Task requirements
Exact copy, pictures omitted: the line holding "Where should I" and every line after it down to the end of the entries.
┄┄┄┄┄┄┄┄┄┄┄┄┄┄┄┄┄┄┄┄
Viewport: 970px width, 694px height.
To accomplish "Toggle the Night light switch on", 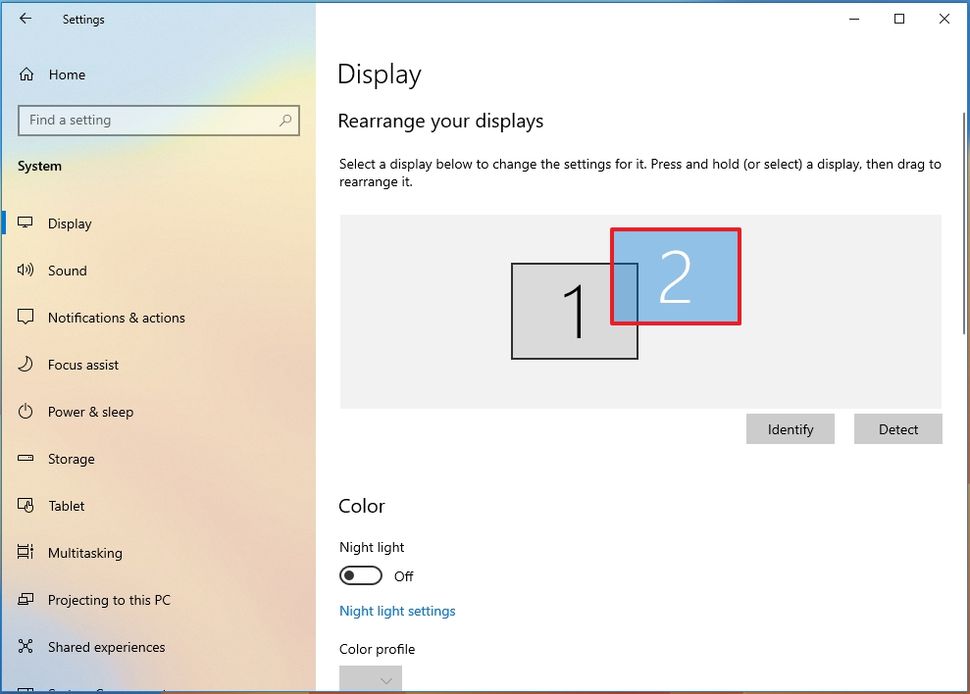I will 361,575.
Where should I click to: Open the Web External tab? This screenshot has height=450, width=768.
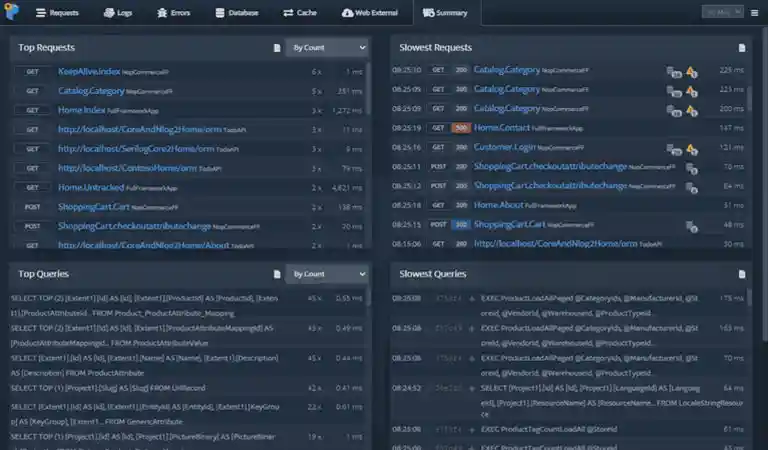pos(370,13)
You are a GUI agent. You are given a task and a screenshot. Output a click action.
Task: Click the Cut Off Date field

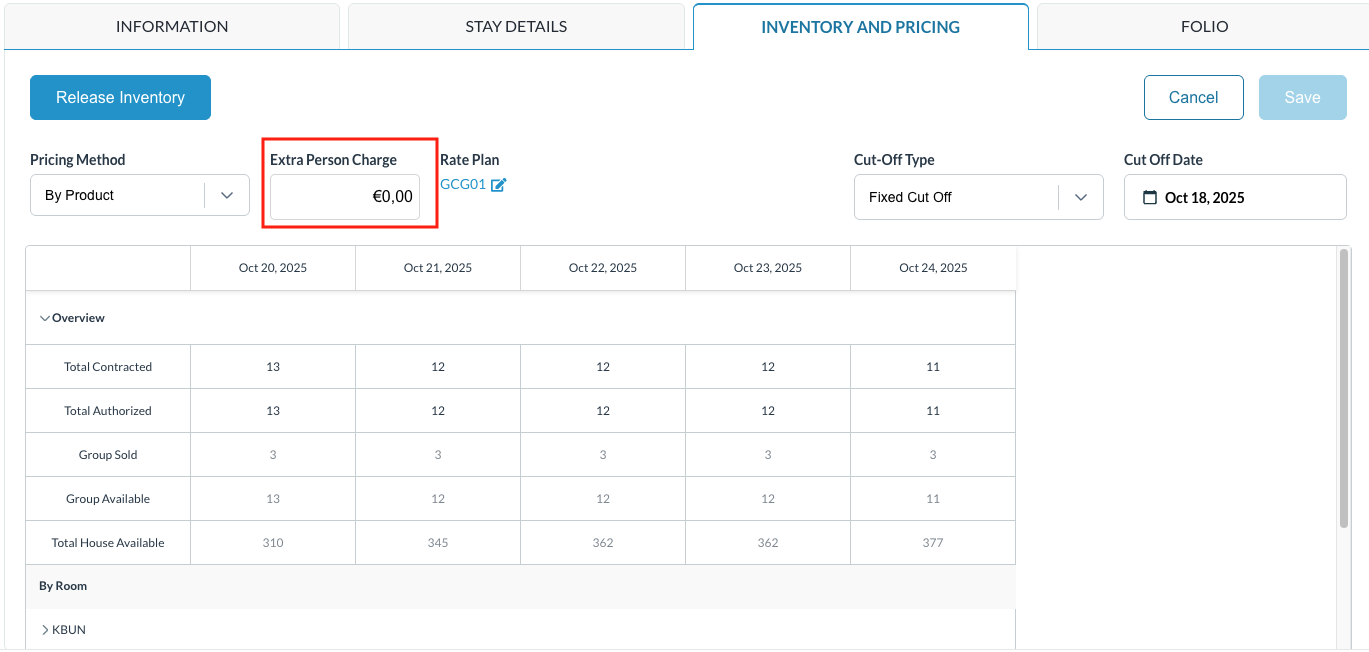point(1235,197)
┄┄┄┄┄┄┄┄┄┄┄┄┄┄┄┄┄┄┄┄
Reply to the task
Where should I click to: Open the Web External tab? This screenshot has height=450, width=768.
pos(370,13)
You are a GUI agent. You are given a task and a screenshot. Output a click action.
Task: Click the Cut Off Date field

point(1235,197)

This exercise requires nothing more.